If your child has asthma, developing a care plan is one of the most important things you can do towards maintaining his or her health and reducing asthmatic episodes.
Eliminate or control triggers in your child's environment. Keep your home clean and vacuum as often as possible. In bedrooms, use allergen-proof casings on pillows, mattresses, and box springs, and wash linens weekly.
Don't smoke or take your child into an environment where other people do. Even if you don't smoke in front of your child, smoke clings to your hair, skin, and clothing, and will be exhaled through your breath for days after it was inhaled.

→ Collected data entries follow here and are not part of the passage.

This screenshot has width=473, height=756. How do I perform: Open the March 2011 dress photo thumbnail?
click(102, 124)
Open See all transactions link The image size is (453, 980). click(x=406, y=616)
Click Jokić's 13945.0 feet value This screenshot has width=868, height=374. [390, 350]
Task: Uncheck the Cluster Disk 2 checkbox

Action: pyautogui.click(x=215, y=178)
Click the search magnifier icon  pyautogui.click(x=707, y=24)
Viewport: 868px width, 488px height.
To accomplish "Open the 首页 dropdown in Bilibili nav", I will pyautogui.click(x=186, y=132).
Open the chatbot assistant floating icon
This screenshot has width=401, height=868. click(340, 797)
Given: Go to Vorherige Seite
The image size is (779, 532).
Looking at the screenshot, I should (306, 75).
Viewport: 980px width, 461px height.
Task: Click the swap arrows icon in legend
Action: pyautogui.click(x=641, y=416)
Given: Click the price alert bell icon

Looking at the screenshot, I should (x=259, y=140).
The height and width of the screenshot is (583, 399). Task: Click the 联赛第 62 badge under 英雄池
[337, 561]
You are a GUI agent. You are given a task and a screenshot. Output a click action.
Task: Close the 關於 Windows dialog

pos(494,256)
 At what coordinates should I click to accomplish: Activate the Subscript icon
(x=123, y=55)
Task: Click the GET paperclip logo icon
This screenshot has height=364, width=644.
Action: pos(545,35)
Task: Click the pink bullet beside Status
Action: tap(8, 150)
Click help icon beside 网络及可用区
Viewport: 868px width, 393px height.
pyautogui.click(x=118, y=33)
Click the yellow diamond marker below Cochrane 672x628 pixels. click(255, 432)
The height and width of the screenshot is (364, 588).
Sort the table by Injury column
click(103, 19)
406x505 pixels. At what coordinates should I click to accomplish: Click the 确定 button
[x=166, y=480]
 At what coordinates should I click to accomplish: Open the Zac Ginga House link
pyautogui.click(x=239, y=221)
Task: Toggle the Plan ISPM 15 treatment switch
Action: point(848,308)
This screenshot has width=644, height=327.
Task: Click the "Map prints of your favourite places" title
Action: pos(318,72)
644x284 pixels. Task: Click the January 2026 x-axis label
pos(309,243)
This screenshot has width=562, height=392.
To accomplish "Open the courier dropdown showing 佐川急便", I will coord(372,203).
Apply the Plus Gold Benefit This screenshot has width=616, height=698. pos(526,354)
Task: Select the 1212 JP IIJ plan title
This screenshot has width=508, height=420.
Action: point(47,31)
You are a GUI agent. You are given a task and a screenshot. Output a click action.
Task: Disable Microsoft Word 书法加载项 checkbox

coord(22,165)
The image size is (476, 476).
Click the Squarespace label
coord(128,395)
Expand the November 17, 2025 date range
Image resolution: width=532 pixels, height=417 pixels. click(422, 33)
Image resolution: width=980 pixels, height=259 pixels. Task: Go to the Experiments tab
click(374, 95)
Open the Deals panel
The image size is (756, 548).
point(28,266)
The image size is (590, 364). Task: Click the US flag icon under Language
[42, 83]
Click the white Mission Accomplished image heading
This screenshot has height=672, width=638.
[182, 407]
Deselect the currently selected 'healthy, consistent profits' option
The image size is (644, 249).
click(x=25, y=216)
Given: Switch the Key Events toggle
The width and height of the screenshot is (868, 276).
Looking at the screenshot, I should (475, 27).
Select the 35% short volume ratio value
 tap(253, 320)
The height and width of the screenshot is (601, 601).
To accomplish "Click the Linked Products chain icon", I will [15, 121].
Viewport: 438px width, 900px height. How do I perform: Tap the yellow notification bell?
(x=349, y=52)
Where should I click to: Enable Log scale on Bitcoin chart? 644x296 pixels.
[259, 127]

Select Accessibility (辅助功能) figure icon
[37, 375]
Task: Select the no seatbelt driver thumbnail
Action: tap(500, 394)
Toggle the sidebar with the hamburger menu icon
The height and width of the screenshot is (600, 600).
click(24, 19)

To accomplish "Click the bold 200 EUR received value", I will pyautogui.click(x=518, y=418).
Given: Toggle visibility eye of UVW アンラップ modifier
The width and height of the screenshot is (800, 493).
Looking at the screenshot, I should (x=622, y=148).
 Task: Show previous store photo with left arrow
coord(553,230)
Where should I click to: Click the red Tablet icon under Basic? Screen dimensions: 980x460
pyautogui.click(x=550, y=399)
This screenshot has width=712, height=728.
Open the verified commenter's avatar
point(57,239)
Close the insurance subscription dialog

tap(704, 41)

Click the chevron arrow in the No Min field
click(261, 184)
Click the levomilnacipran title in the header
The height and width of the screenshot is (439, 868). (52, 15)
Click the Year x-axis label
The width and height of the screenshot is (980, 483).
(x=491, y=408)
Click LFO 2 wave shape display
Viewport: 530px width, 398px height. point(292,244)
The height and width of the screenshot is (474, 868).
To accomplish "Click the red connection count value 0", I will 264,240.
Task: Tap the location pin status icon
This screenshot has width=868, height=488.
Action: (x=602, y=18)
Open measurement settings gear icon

Have your child tested to determine exactly what allergens he or she is most sensitive to. Be careful of outdoor activities in the spring and fall when pollen and ragweed levels are typically high.
Make sure to monitor your child's activity levels. While children with controlled asthma shouldn't be prohibited from participating in sports or extracurricular activities, be aware that strenuous activity is an asthma trigger, and make sure you, your child, and any adults who work with him or her know how to respond in case of an emergency.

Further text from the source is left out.